Mi è capitato di andare in una scuola, in questi giorni. Di preciso non mi ricordo come ci siamo arrivati, ma siamo finiti a parlare di approcci, di ragazze e ragazzi, quella roba lì. Siccome sono curioso, ho chiesto loro di aggiornarmi, io che son rimasto alle mie tecniche anni ’90 (la mia personale era nascondermi in un angolo sperando che qualcuna si facesse affascinare dal tipo tenebroso e taciturno) (allarme spoiler: non funzionò manco mezza volta).

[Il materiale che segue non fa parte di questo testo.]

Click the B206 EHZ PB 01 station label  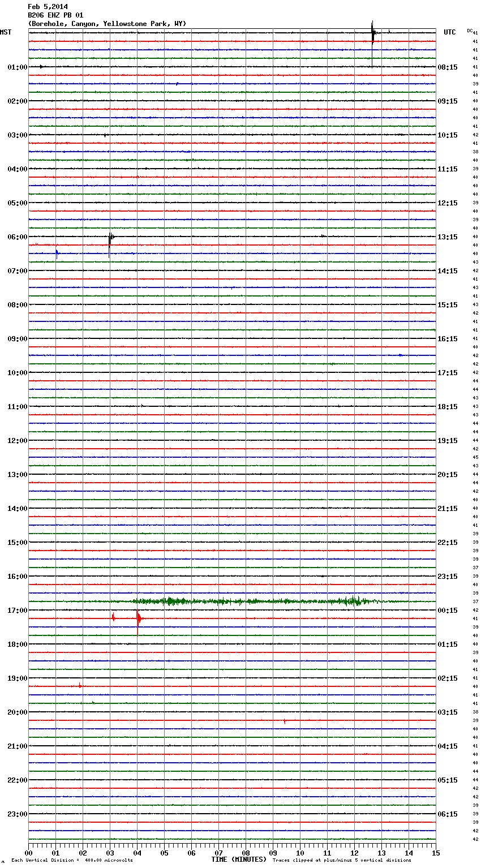pos(55,15)
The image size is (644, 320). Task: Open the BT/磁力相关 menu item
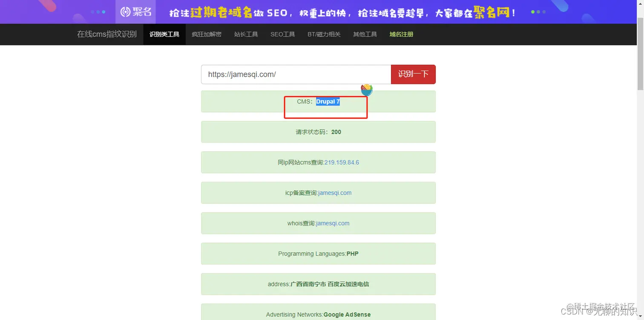[324, 34]
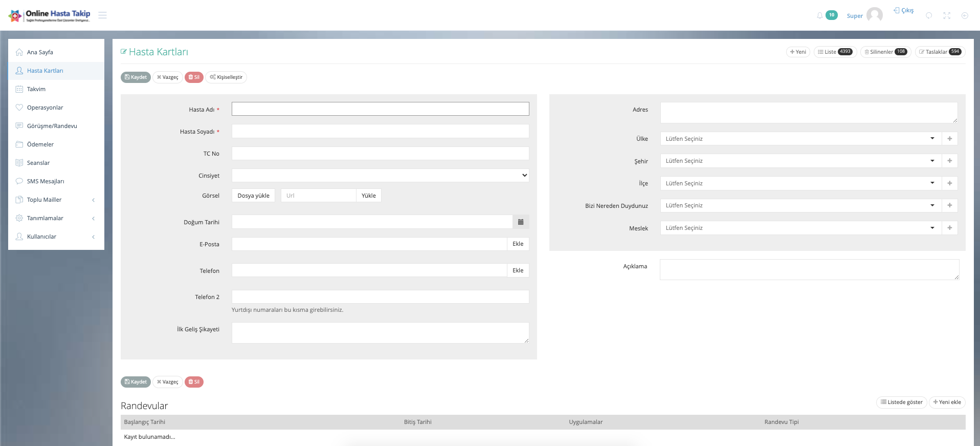
Task: Toggle the hamburger sidebar menu icon
Action: [102, 15]
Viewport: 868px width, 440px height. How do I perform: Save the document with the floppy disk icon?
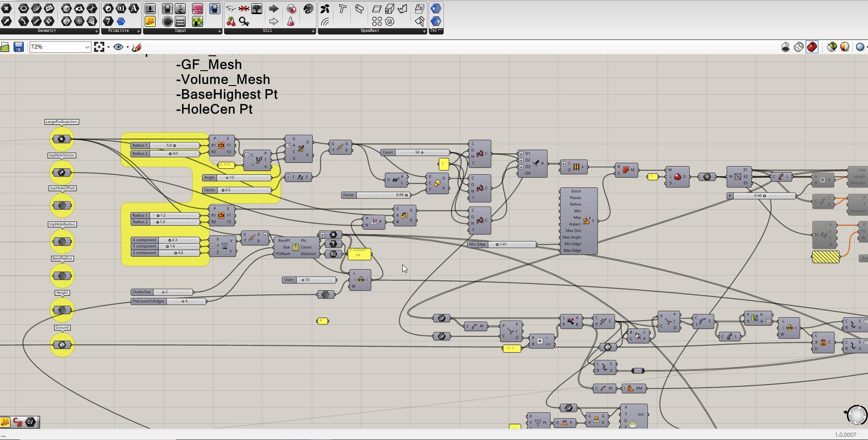19,47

“Allora, dai, come fate voi ragazzi, oggi?” Decine di mani che si alzano, gente che fa a botte per rispondere, urla da stadio, trecento di loro in completa fibrillazione ormonale. Anche tu: fai questa domanda alle medie, ti vuoi proprio far del male! In mezzo a tutti, noto un ragazzino più agitato di altri, si vede che lui la sa la risposta, mi scongiura di dargli il microfono come se aspettasse quella domanda da anni. Gli do la parola. Tanto, penso, ha un bel visino angelico, è in prima, cosa mi potrà mai dire di strano! E lui: “Se vuoi una ragazza, la devi prendere e la devi mettere al muro!” Giuro, non sto scherzando. Ha risposto così. E non stava scherzando: lo pensava veramente. Undici anni. Visino angelico. Mezza scuola ride e applaude, l’altra mezza protesta, e non serve specificare a quale genere appartenessero le due metà. Imbarazzo generale, invece, fra gli adulti presenti che si guardano come a dire: “Ma lo ha detto davvero?” Convinto di essere stato sfortunato nella scelta, cerco nella folla un altro ragazzo cui dare la parola: per riparare il danno, come dire. Lo trovo, è un tipo con gli occhiali, faccino da bravo ragazzo.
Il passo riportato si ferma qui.